Headlines, North America

/ARTS WEEKLY/MEDIA: Homeless People Take to Airwaves Overnight

Marty Logan

MONTREAL, Feb 10 2004 (IPS) - ”I’m here to make it known that all people, especially street people and the homeless, have a right to the mass media, and do have a right to say whatever (is necessary) to get themselves into better conditions.”

”Street people are treated like scum of the Earth; they’re treated as not being human. People look after animals better than they look after street people. This isn’t right, and this is why we’re putting on this marathon – is to make an awareness.”

That was Anthony Edwards, a founder of one of Montreal’s first ”squats” – where homeless people took over an abandoned building – speaking during Canada’s first Homelessness Marathon, hosted by Montreal-based CKUT radio in the winter of 2003.

From sunset Feb. 12 to sunrise Feb. 13, 2004, the McGill University station will broadcast its second marathon from the city’s frozen streets to raise awareness about the growing problem of homelessness.

For one hour, the project will also link up with the Homelessness Marathon, started in 1998 by U.S. community radio host Jeremy Alderson, and now broadcast on about 80 radio stations in the United States and on the Internet.

”Every year more stations carry the programme. I personally am always impressed by how much goodwill there is out there towards homeless people in America, and by how many wonderful people are struggling to do good work on every level,” Alderson told IPS before leaving for Cleveland, in Ohio State, this year’s host city.


But he would not put the nation’s political leaders, or aspirants, in that category. ”The force of leadership in our country today is unquestionably towards creating more homelessness, not towards solving it,” said Alderson.

”The Bush budget that was just proposed will cut low-income housing funds. That’s not going to help,” he said, adding that Democratic Party contenders for the chance to face U.S. President George W. Bush in the November elections, ”all turned us down (when asked to participate) except for Dennis Kucinich … most of them just blew us off.”

Advocates for the homeless are reluctant to estimate how many people would fit in that category, but a study by the U.S.-based Urban Institute predicted that about 3.5 million people feel the weight of homelessness in the United States in a given year.

Another study reported by a University of Toronto professor counted the number of shelter beds in Canada’s largest city. In 1996, there were 4,000 beds offered per night; in 1997, 5,400, and it was predicted the number would climb to over 7,000 in 1998.

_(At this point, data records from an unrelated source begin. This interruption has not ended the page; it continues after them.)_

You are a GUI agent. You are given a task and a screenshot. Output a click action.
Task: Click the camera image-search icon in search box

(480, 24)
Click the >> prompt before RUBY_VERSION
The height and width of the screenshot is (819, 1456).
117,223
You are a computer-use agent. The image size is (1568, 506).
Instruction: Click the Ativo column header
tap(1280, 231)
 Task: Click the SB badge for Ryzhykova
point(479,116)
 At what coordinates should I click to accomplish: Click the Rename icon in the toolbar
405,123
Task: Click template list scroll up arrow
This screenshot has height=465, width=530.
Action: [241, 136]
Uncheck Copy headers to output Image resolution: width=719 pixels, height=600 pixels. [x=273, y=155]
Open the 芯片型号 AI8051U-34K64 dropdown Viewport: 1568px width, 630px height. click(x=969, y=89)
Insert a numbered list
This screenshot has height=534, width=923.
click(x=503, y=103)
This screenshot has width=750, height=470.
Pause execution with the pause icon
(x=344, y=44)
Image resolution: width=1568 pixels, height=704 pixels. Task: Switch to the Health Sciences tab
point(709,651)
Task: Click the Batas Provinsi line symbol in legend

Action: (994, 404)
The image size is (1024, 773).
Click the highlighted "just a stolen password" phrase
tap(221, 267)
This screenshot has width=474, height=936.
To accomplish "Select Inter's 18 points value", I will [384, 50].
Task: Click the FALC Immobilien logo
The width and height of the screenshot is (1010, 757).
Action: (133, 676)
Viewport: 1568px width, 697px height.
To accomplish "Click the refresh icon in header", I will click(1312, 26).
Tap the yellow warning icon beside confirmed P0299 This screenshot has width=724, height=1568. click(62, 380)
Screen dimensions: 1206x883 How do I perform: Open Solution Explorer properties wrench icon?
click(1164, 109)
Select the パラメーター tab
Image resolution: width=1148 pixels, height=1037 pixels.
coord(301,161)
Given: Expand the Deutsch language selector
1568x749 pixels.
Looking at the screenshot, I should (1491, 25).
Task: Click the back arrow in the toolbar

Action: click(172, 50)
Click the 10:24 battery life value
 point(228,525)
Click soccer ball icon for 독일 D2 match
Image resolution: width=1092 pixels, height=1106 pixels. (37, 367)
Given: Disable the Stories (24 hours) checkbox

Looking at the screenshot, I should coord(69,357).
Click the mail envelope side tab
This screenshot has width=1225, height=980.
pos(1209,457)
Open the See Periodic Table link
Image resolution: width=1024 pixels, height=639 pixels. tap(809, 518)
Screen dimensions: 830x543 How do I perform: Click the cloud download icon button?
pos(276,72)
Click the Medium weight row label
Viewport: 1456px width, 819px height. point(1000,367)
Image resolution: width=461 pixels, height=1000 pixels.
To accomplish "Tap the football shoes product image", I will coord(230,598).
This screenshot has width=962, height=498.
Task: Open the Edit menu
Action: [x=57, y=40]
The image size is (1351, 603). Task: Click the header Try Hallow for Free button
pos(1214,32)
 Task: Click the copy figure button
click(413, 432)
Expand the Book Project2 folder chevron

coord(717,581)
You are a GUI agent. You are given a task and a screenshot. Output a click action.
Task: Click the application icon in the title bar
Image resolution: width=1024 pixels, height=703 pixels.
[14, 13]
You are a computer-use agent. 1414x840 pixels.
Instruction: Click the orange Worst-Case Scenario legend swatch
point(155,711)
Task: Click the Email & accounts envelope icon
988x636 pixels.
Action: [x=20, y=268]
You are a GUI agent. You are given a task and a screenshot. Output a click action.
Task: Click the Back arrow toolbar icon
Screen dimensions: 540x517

”The face of homelessness has changed drastically over the years,” according to Donald Whitehead, executive director of the Washington-based National Coalition for the Homeless. ”We’re starting to see more working poor. We’re starting to see more people with other issues, and the main issue is the lack of affordable housing and poverty.”

At 39 percent, ”the largest growing sector of the homeless population in the United States is women and children,” he added in an interview Monday.

The reasons for that development include a growing level of domestic abuse and the fact that a higher proportion of women work in the services sector, which faces more layoffs during economic slowdowns, said Whitehead.

This week’s homelessness marathons will include panel discussions about the issue, open microphones where anyone express an opinion and toll-free numbers for callers from across Canada and the United States.

Last year, the Montreal-based marathon was picked up by 18 non-commercial stations across Canada.

”In light of recent events in the City of Vancouver . the message of just how important the issues of homelessness are in any city became much more clear and significant to all those that tuned in,” wrote Bryce Dunn, from CiTR Radio at the University of British Columbia in Vancouver, in a letter posted on the CKUT website.

Alderson says he was astonished during the first marathon in 1998 when people brought him coffee during the night and in the morning dug into their pockets for money to pay his expenses, although he says the event was not conceived as a fundraiser.

Changing the system that perpetuates homelessness is more important than charity, he adds. ”Right now there’s this terrific disinformation campaign going on to convince people that homelessness is a result of personal failings.”

But ”when you see it as part of a pattern of taking money away from the poorest in our society … and you understand that people are homeless for the same reasons you can’t get scholarships any more for universities, and you can’t get medical care for your job; you can’t get a job that pays enough to live on if you earn minimum wage – when you see that this is all one thing, then it’s possible to really make a movement out of it,” Alderson says.

Whitehead believes that ending homelessness is an ”absolutely realistic” goal.

”I think one of the most unfortunate issues that we face as homeless advocates is the reality that homelessness is preventable, that we have the resources in this country to prevent and end homelessness. It’s just a matter of political will.”

”Homeless is America’s dirty little secret. As long as people believe that it’s people with substance abuse or mental health issues they’re less likely to be supportive. Once the real underlying issues are brought to light and brought to people’s attention I think that people (will) get involved,” said Whitehead.